26.6. Je hebt de gemeente nodig om effectief je geestesgaven in te kunnen zetten

 

De geestesgaven zijn gericht op elkaar, op de opbouw van de gemeente. Neem b.v. de geestesgave van onderwijzen, een leraar die op zichzelf blijft, heeft niets te onderwijzen. In isolement kun je niets met je geestesgaven doen.

 

26.7. Je hebt de gemeente nodig om geestelijk volwassen te worden en om                      toegerust te worden.

 

De bediening van leraren, herders, profeten.

Efeze 4:11-15

 

26.8. Je hebt de gemeente nodig om heilig te worden

 

In de omgang met elkaar word je geschaafd. De medechristenen, en zelfs de leidinggevende broeders, zijn nog niet volmaakt. God is met hen bezig, ze zijn op weg om volmaakt te worden. Intussen moeten we elkaar van harte en bestendig liefhebben, ons leven voor de broeders inzetten, hen waar nodig in liefde verdragen, geduld hebben met allen[1]. Dan wordt er wel eens op je hart ge­trapt. De makkelijkste weg is dan om weg te lopen uit deze leerschool van God[2] maar dan mis je Gods zegen.
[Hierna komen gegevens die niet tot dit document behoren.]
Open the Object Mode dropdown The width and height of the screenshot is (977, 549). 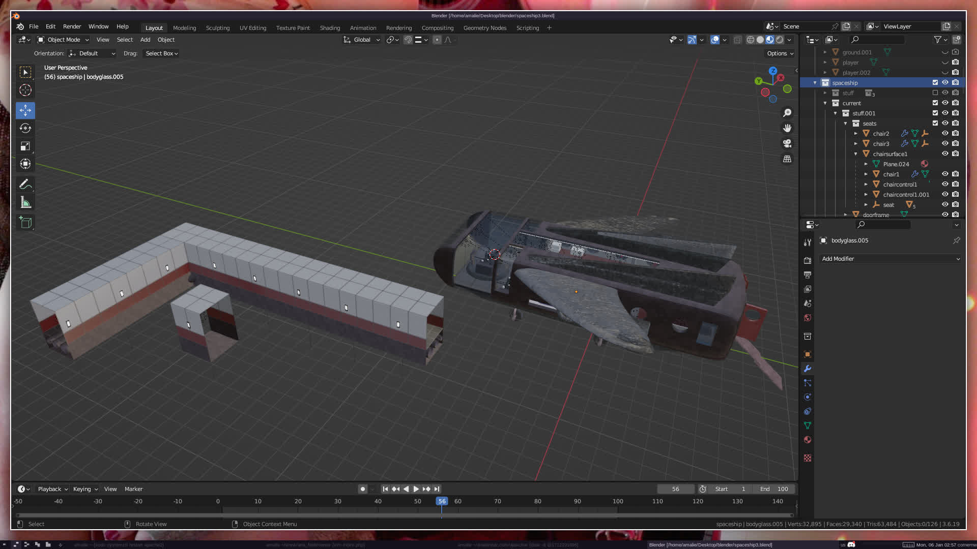coord(64,40)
Dan loop je weg uit Gods wil, uit Gods leerschool.

 

 

 

 

 

 



 [1] 1 Petrus 1:22; 1 Johannes 3:16; Efeze 4:2, 1 Thess. 5:14.

 

    [2]Het gaat nu natuurlijk niet over een gemeente waar valse leer wordt gebracht of waar de tucht niet wordt gehandhaafd. Als daar niets aan te doen is, dan is de normale bijbelse weg dat je daar weg gaat. Zie het hoofdstuk 17 over afscheiding.